A bit of explanation first. The French government has decreed that we each can take limited exercise once a day outside the boundaries of the house, as long as we do it for less than an hour and as long as we stay within one kilometre of home. So I've been obediently doing both, walking along normally busy roads.

But ... being of a mathematical bent, every time I've been walking I've been counting vehicles on the road. I usually walk for 40 minutes, so in normal times I would expect to see 40 or 50 vehicles passing me. The first time I did it during lockdown was about three weeks ago, and I counted three CARS in the 40 minutes I was out and about. Over the course of the next weeks the number of passing vehicles crept up to five, then eight, and finally to ten. Here's the big change: we're not talking about ten CARS these days, there are still only three or four of them. But add six TRUCKS and that brings the numbers up. The trucks are mostly delivering stuff, like building materials to building sites. But the signs painted on the sides tell me some of them are vans from small businesses like the local security company Agresse.
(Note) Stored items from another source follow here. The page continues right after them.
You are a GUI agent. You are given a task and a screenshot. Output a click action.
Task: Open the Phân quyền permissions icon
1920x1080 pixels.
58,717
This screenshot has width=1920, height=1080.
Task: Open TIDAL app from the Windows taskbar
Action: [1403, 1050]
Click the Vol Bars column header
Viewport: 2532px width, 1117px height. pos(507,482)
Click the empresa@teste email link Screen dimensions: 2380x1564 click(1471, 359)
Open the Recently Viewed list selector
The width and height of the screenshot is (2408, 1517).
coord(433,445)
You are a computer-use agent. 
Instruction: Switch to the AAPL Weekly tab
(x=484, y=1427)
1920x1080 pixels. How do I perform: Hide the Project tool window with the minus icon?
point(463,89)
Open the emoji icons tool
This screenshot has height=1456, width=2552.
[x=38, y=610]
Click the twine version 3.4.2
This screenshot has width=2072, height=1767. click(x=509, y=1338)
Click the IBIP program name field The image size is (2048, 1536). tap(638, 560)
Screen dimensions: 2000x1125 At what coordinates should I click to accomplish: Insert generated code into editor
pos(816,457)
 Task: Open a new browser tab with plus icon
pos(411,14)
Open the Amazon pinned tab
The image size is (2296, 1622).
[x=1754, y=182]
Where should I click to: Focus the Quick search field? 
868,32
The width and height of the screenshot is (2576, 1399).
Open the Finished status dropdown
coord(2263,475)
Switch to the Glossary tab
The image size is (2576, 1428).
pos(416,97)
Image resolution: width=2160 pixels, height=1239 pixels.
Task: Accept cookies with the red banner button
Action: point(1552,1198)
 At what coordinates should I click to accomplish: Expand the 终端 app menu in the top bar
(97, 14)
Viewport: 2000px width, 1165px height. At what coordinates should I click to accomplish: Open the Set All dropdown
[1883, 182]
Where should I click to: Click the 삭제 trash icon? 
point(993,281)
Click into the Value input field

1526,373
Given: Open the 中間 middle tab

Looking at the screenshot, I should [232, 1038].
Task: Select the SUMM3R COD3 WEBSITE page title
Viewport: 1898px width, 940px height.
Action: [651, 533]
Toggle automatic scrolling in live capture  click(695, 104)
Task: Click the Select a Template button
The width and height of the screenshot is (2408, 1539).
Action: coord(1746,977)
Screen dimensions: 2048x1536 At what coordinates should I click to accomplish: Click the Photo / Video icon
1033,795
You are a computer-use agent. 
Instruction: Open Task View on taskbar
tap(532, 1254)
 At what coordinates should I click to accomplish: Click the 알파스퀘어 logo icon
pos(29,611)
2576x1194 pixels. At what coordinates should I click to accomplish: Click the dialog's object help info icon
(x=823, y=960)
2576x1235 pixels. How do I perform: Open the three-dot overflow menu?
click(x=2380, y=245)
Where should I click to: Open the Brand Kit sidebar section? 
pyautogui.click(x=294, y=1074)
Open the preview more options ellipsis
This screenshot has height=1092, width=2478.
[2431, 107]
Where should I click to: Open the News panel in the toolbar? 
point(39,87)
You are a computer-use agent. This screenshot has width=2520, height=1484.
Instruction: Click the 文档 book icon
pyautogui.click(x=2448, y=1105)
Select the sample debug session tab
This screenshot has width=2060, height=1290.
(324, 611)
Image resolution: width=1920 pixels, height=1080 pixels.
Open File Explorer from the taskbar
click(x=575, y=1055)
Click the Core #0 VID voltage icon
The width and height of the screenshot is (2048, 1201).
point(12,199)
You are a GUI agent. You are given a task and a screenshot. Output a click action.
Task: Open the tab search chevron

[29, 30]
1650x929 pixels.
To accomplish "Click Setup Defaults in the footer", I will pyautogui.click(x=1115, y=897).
Around the world some of the hardest hit businesses are restaurants. Like the rest of the world, here on Oléron they are fighting back by becoming takeaways. The picture at the top of this blog entry is the menu on display outside one of our favourite Oléron restaurants Medo. The restaurant also functions as a wine cellar (cave in French). There is a handwritten chalk sign outside pictured left. It reads: Ouvert uniquement la cave. Vins, Bières. Translation: We are open, but only the wine cellar, to sell wines and beers. However if you look at the menu at the top of this entry, then the bottom right corner reads: Du mardi au samedi: - 09h30 à 12h00 pas de restauration. 18h30 à 21h00 cave et restauration. In other words, from Tuesday to Saturday they are open between 9:30 and mid-day for wine and beer sales only, but between 6:30 pm and 9:00 pm they are open for both cave and restauration. The top left corner tells you that the restaurant is doing a special Covid-19 menu which is takeaway (à emporter) only, and you need to place orders by telephone. There is then an elaborate procedure for picking up and paying for your stuff so that nobody gets too close to anybody else.

I don't want to give the impression that it's anything like business as usual. I took this picture yesterday (Sunday 19 April) on the main road that runs the length of the island. It has the status of a Route National (RN 734, in fact) and on a sunny weekend at this time of year it would normally be jammed with cars. We are in the middle of the Easter school holidays, after all, and that normally means the island has more people than it can handle. The building on the left used to be a restaurant called Le Chai (The Winery). It's now a rather foody grocery story called Les Delices du Chai. It's open on Sundays. You can see from the empty car park just how well they are doing. In fact the tiny car in the far distance in the right hand lane contained a pair of gendarmes heading back to the gendarmerie, which is a bit further down the same road. Otherwise the road is empty. So we are not out of the woods just yet. But we're on the case.